阶段二的优化属于细致的优化步骤，要针对更为具体的语句、具体的情况。经过本阶段优化可以使系统中大部分语句从写法、配置、运行指标都趋于优化值。

步骤三针对业务

　　这个步骤需要配合开发人员，到底哪些功能依然慢？执行了哪些语句？是领导用的功能？还是一般可以慢的功能？如果大领导用的功能，那可能你就需要多花些心思了。这部分这里就不展开说了。

三阶段预期效果

第三阶段属于最细致的阶段，可以结合业务真正点对点的消灭系统中存在问题。

导图

　　针对性能优化奉上几个图希望能帮助数据库从业者梳理一下优化的思路（个人思路仅供参考，不完善的地方也请见谅）

CPU：

　　内存：

　　磁盘：

　　等待：

总结

　　在性能优化中最忌讳的就是看到一个指标马上就下手，针对一个指标的判断是盲目的，很可能使问题偏离本身的根本原因，也可能使优化根本无法解决根本问题而只是表象得到了缓解。

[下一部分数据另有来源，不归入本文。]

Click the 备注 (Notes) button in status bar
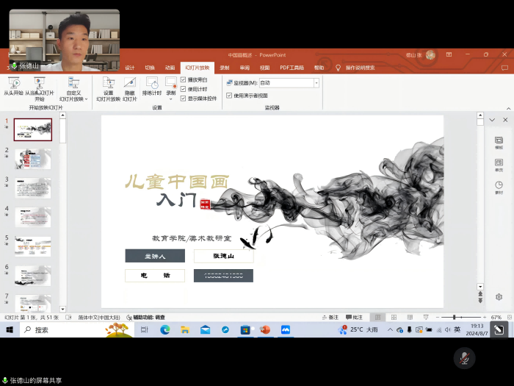The height and width of the screenshot is (386, 514). [x=330, y=317]
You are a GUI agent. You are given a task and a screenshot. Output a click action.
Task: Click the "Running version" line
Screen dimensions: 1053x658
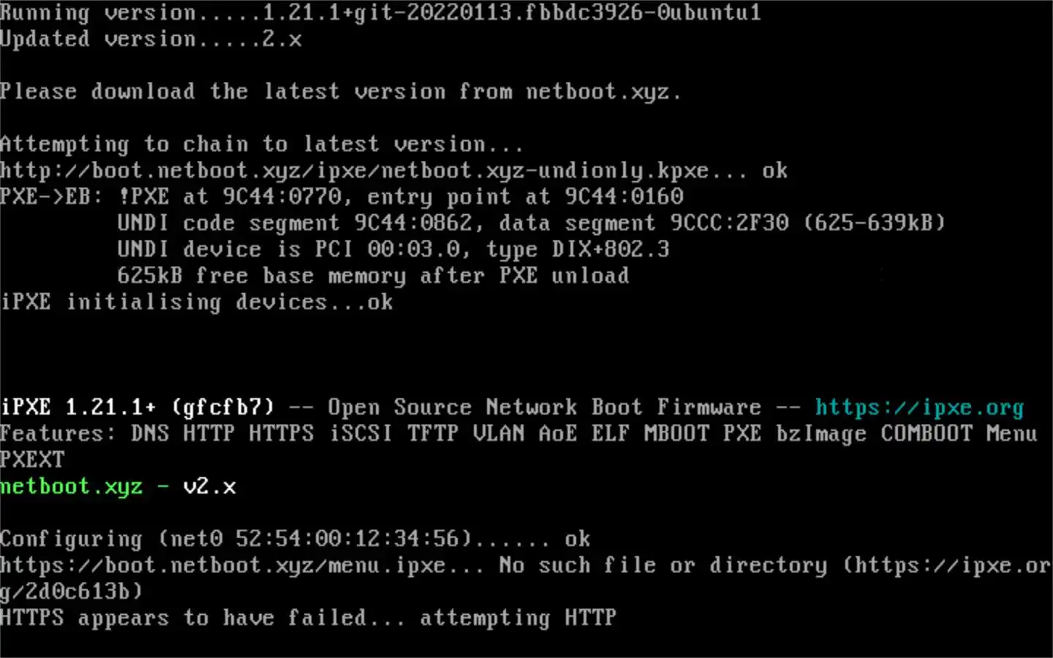point(380,12)
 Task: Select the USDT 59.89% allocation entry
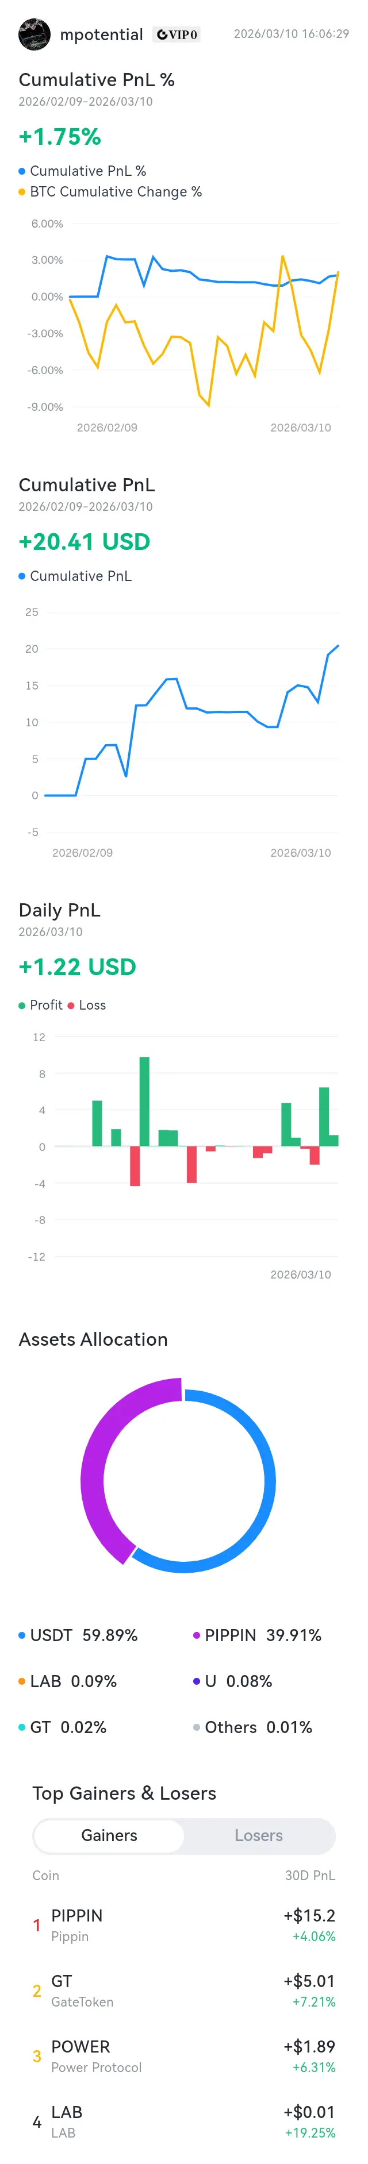(78, 1635)
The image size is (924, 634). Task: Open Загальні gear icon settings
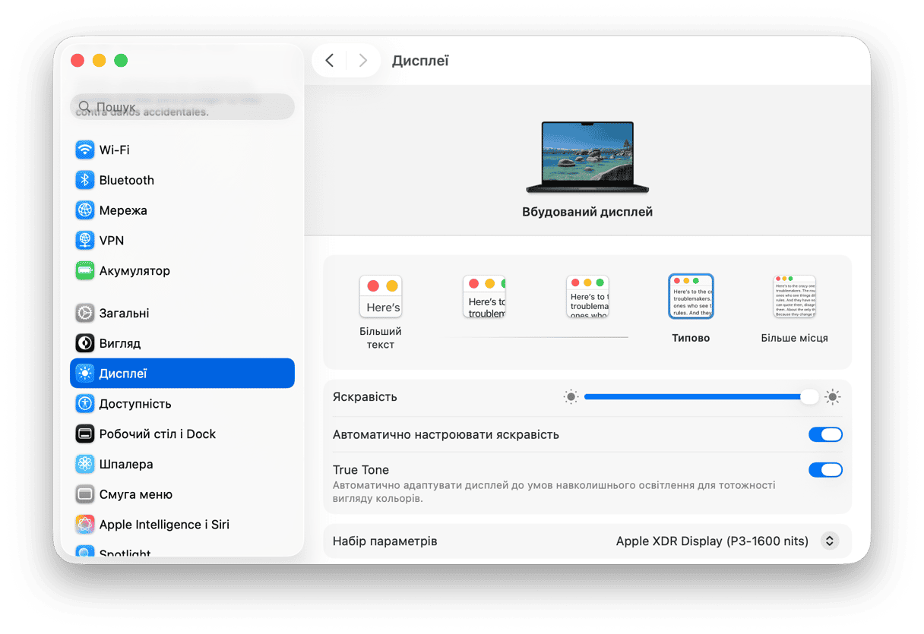point(85,313)
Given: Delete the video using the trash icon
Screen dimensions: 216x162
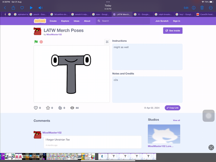Looking at the screenshot, I should point(202,8).
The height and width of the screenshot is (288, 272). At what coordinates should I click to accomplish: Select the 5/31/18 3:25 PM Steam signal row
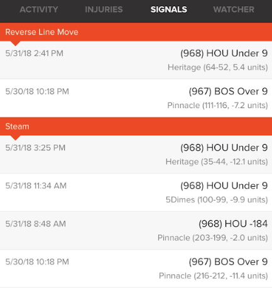pyautogui.click(x=136, y=155)
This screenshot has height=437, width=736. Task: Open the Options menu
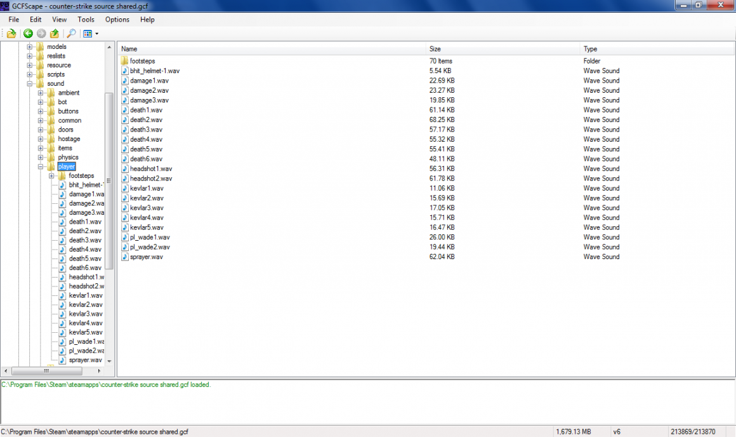pyautogui.click(x=117, y=20)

　　本文只是通过一个例子简述一下优化的基本思路，希望帮助更多数据库从业者，了解性能优化。

　　本文只阐述了思路，具体的各部分解决方式请参见我的系列文章：SQL SERVER全面优化-------Expert for SQL Server 诊断系列

　　性能的调优是一个持续性的工作，不是一次解决了问题以后就可以高枕无忧了，定期的巡检也是数据库从业者必要的工作之一，做到及早发现及早解决。

　　巡检系列文章请参见：轻松精通数据库管理之道——运维巡检系列

----------------------------------------------------------------------------------------------------

注：此文章为原创，欢迎转载，请在文章页面明显位置给出此文链接！
若您觉得这篇文章还不错请点击下右下角的推荐，非常感谢！